The key requirements for any reverse proxy in front of SAPL Node:
- Disable response buffering. SSE events must be flushed immediately to the client.
- Set a long read timeout. Streaming connections stay open indefinitely. The proxy must not close them after a short idle period.
- Preserve chunked transfer encoding. Do not add
Content-Lengthheaders to streaming responses. - Forward the HTTP method. All PDP endpoints use POST.
Keep-Alive Frames
SAPL Node sends periodic SSE comment frames (: keep-alive) on idle connections, both to keep proxies and firewalls from dropping them and to detect clients that drop without closing. Tune the interval in application.yml:
io.sapl.node:
keep-alive: 15
This sends a keep-alive frame every 15 seconds (the default). Keep the interval below the smallest idle timeout on the path; that is, set the proxy read timeout above it (60 seconds is typical). Keep-alive is always on and cannot be disabled; an interval below 1 is raised to the default. See Configuration for the property reference.
nginx
location /api/pdp/ {
proxy_pass http://127.0.0.1:8080;
proxy_buffering off;
proxy_cache off;
proxy_read_timeout 3600s;
proxy_set_header Connection '';
proxy_http_version 1.1;
chunked_transfer_encoding on;
}
location /actuator/ {
proxy_pass http://127.0.0.1:8080;
}
Apache
Enable mod_proxy and mod_proxy_http.
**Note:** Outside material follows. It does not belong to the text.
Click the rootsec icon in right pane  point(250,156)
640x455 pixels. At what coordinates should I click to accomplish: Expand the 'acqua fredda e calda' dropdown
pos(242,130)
Disable response buffering for the PDP path:
ProxyPass /api/pdp/ http://127.0.0.1:8080/api/pdp/
ProxyPassReverse /api/pdp/ http://127.0.0.1:8080/api/pdp/
SetEnv proxy-sendchunked 1
SetEnv proxy-sendcl 0
ProxyTimeout 3600
ProxyPass /actuator/ http://127.0.0.1:8080/actuator/
ProxyPassReverse /actuator/ http://127.0.0.1:8080/actuator/
The non-streaming endpoints (/api/pdp/decide-once, /api/pdp/multi-decide-all-once) and actuator endpoints work with default proxy settings and do not require special configuration.